◆ **EXERCISE INSTRUCTIONS**: Word for word, return every record.

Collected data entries
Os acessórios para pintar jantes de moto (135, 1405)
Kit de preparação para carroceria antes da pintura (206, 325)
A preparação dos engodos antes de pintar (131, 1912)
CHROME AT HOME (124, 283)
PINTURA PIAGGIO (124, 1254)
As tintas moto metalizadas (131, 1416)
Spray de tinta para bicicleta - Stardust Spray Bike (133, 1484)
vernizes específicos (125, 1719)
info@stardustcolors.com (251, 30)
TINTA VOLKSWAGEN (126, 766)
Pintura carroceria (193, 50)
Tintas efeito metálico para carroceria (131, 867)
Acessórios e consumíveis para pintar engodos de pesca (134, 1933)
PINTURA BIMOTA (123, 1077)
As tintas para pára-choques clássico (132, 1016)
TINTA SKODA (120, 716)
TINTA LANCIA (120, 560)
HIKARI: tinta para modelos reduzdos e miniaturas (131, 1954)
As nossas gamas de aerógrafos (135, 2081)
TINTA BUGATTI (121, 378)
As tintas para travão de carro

◆ **OUTPUT OF THE EXERCISE**:
Os acessórios para pintar jantes de moto (135, 1405)
Kit de preparação para carroceria antes da pintura (206, 325)
A preparação dos engodos antes de pintar (131, 1912)
CHROME AT HOME (124, 283)
PINTURA PIAGGIO (124, 1254)
As tintas moto metalizadas (131, 1416)
Spray de tinta para bicicleta - Stardust Spray Bike (133, 1484)
vernizes específicos (125, 1719)
info@stardustcolors.com (251, 30)
TINTA VOLKSWAGEN (126, 766)
Pintura carroceria (193, 50)
Tintas efeito metálico para carroceria (131, 867)
Acessórios e consumíveis para pintar engodos de pesca (134, 1933)
PINTURA BIMOTA (123, 1077)
As tintas para pára-choques clássico (132, 1016)
TINTA SKODA (120, 716)
TINTA LANCIA (120, 560)
HIKARI: tinta para modelos reduzdos e miniaturas (131, 1954)
As nossas gamas de aerógrafos (135, 2081)
TINTA BUGATTI (121, 378)
As tintas para travão de carro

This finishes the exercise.